Merge pull request #166 from fe2s/more-docs-and-delete-sbt

gkorland · web-flow · commit 4965db9f858b · 2019-05-07T10:58:27.000+03:00
More docs and delete sbt
diff --git a/README.md b/README.md
@@ -44,6 +44,7 @@ This library is a work in progress so the API may change before the official rel
   - [Java](doc/java.md)
   - [Python](doc/python.md)
   - [Configuration](doc/configuration.md)
+  - [Dev environment](doc/dev.md)
 
 ## Contributing
 
diff --git a/build.sbt b/build.sbt
diff --git a/doc/dev.md b/doc/dev.md
@@ -0,0 +1,27 @@
+### Development Environment
+
+Spark-Redis is built using [Apache Maven](https://maven.apache.org/) and a helper [GNU Make](https://www.gnu.org/software/make/) file.
+Maven is used to build a jar file and run tests. Makefile is used to start and stop redis instances required for integration tests.
+
+The `Makefile` expects that Redis binaries (`redis-server` and`redis-cli`) are in your `PATH` environment variable.
+
+To build Spark-Redis and run tests, run:
+
+```
+make package
+```
+
+To run tests:
+
+```
+make test
+```
+
+If you would like to run tests from your IDE, you have to start Redis test instances with `make start` before that. To stop test
+instances, run `make stop`.
+
+To build Spark-Redis skipping tests, run:
+
+```
+mvn clean package -DskipTests
+```
diff --git a/doc/structured-streaming.md b/doc/structured-streaming.md
@@ -39,6 +39,53 @@ xadd sensors * sensor-id 2 temperature 30.5
 xadd sensors * sensor-id 1 temperature 28.3
 ```
 
+### Output to Redis
+
+There is no Redis Sink available, but you can leverage [`foreachBatch`](https://spark.apache.org/docs/latest/structured-streaming-programming-guide.html#foreachbatch) and [DataFrame](dataframe.md) write command to output 
+stream into Redis. Please note, `foreachBatch` is only available starting from Spark 2.4.0.
+
+```scala
+val query = sensors
+  .writeStream
+  .outputMode("update")
+  .foreachBatch { (batchDF: DataFrame, batchId: Long) =>
+    batchDF
+      .write
+      .format("org.apache.spark.sql.redis")

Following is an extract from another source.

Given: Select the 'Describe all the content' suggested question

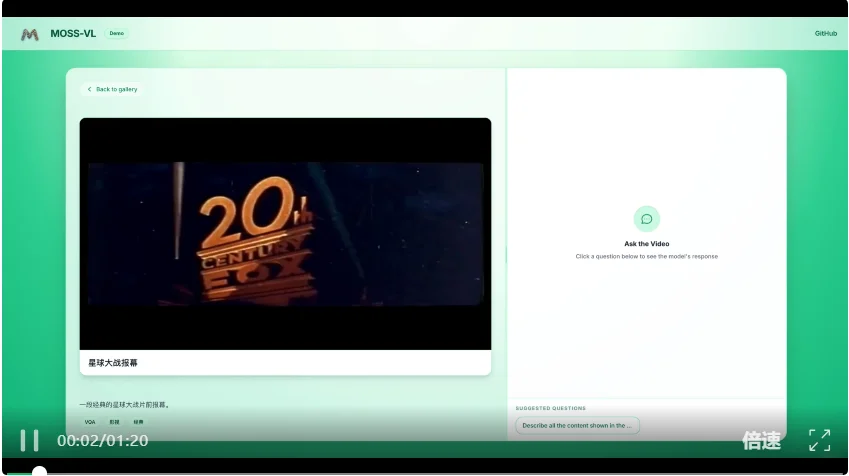Looking at the screenshot, I should point(577,425).
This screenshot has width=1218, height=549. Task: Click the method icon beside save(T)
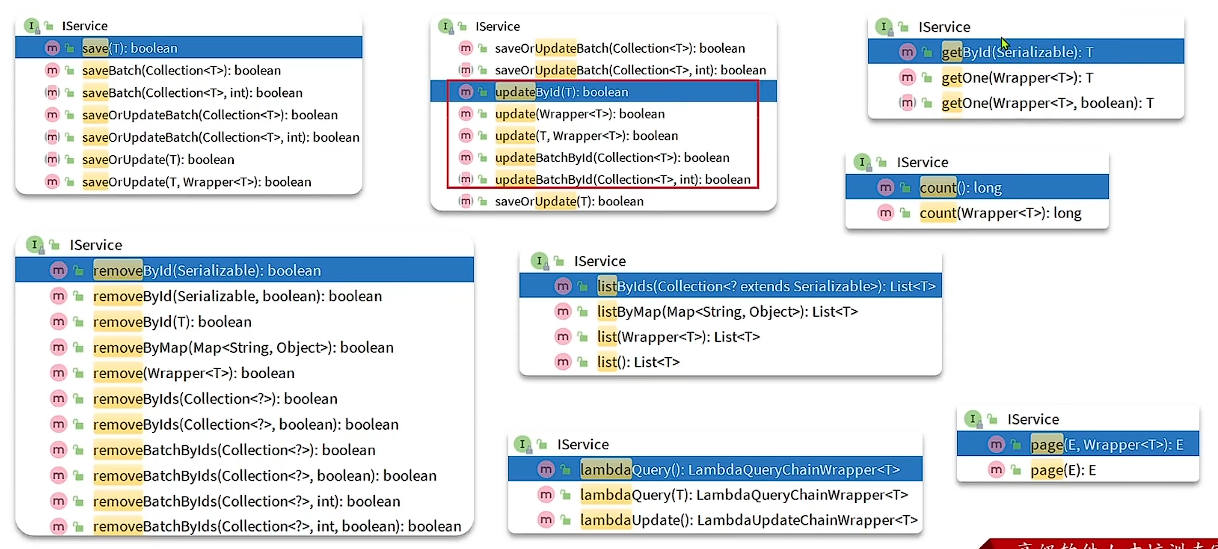(x=52, y=48)
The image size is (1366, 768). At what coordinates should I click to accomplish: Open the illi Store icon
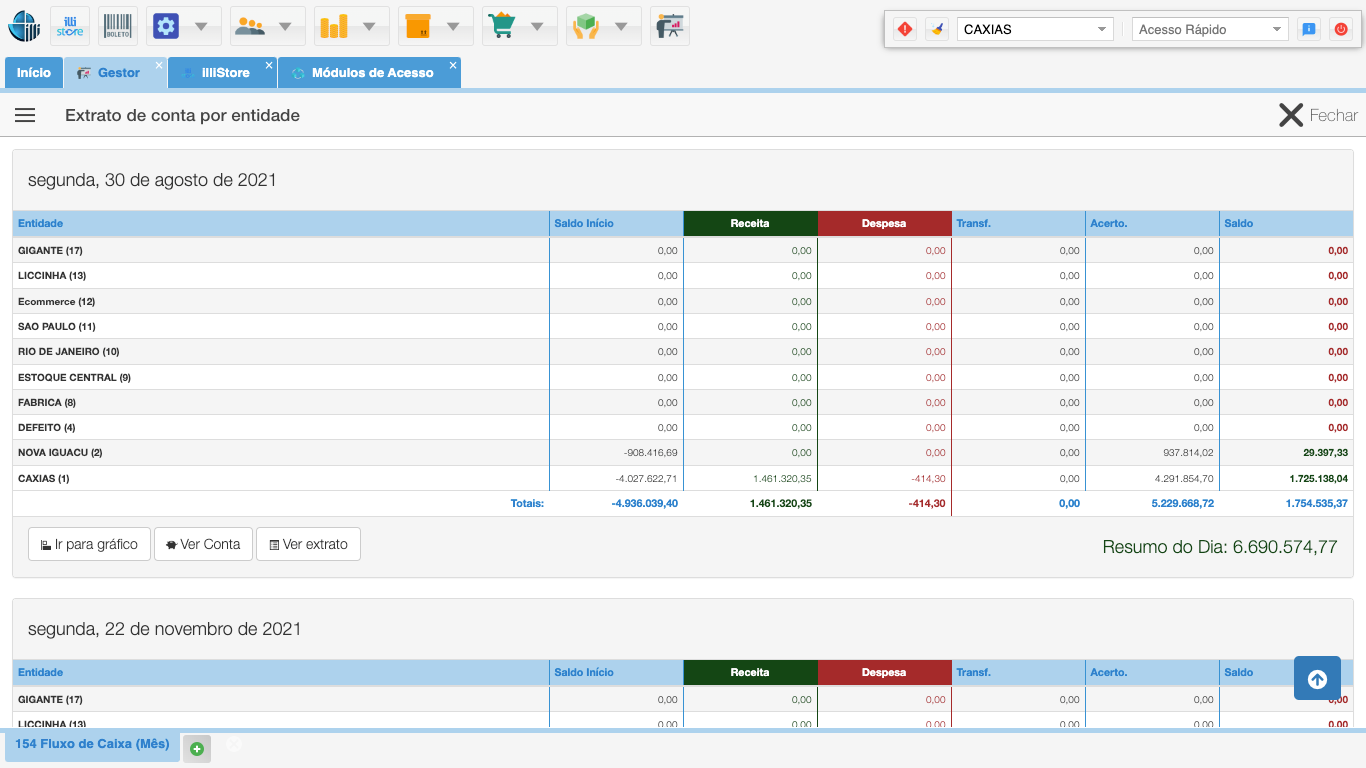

+      .option("table", "output")
+      .mode(SaveMode.Append)
+      .save()
+  }
+  .start()
+
+query.awaitTermination()
+``` 
+
+After writing the following to the Redis Stream:
+```
+xadd sensors * sensor-id 1 temperature 28.1
+xadd sensors * sensor-id 2 temperature 30.5
+xadd sensors * sensor-id 1 temperature 28.3
+```
+
+there will be the output `keys output:*`:
+```
+1) "output:b1682af092b9467cb13cfdcf7fcc9835"
+2) "output:04c80769320f4edeadcce8381a6f834d"
+3) "output:4f04070a2fd548fdbea441b694c8673b"
+```
+
+`hgetall output:b1682af092b9467cb13cfdcf7fcc9835`:
+
+```
+1) "sensor-id"
+2) "2"
+3) "temperature"
+4) "30.5"
+```
+
+Please refer to [DataFrame docs](dataframe.md) for different options(such as specifying key name) available for writing .
+
 ### Stream Offset
 
 By default it pulls messages starting from the latest message in the stream. If you need to start from the specific position in the stream, specify the `stream.offsets` parameter as a JSON string.